** PROVIDED RECORDS **
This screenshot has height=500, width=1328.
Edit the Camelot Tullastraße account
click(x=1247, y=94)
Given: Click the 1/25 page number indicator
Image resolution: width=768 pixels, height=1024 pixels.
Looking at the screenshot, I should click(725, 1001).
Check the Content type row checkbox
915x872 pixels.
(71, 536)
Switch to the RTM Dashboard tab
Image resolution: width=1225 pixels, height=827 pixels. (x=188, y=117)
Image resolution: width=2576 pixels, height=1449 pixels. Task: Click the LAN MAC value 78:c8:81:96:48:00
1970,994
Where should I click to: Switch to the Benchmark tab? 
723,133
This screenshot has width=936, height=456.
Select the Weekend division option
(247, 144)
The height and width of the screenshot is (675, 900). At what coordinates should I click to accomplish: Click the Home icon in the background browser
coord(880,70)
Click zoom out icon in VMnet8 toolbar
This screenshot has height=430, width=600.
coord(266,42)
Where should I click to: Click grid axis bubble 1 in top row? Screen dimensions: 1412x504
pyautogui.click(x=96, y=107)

** WHAT THE TASK ASKS **
Find the line that contains "Image resolution: width=768" in the data above. Reproduce it and every later line exactly, through the last one.

** ANSWER TO THE EXERCISE **
Image resolution: width=768 pixels, height=1024 pixels.
Looking at the screenshot, I should click(725, 1001).
Check the Content type row checkbox
915x872 pixels.
(71, 536)
Switch to the RTM Dashboard tab
Image resolution: width=1225 pixels, height=827 pixels. (x=188, y=117)
Image resolution: width=2576 pixels, height=1449 pixels. Task: Click the LAN MAC value 78:c8:81:96:48:00
1970,994
Where should I click to: Switch to the Benchmark tab? 
723,133
This screenshot has width=936, height=456.
Select the Weekend division option
(247, 144)
The height and width of the screenshot is (675, 900). At what coordinates should I click to accomplish: Click the Home icon in the background browser
coord(880,70)
Click zoom out icon in VMnet8 toolbar
This screenshot has height=430, width=600.
coord(266,42)
Where should I click to: Click grid axis bubble 1 in top row? Screen dimensions: 1412x504
pyautogui.click(x=96, y=107)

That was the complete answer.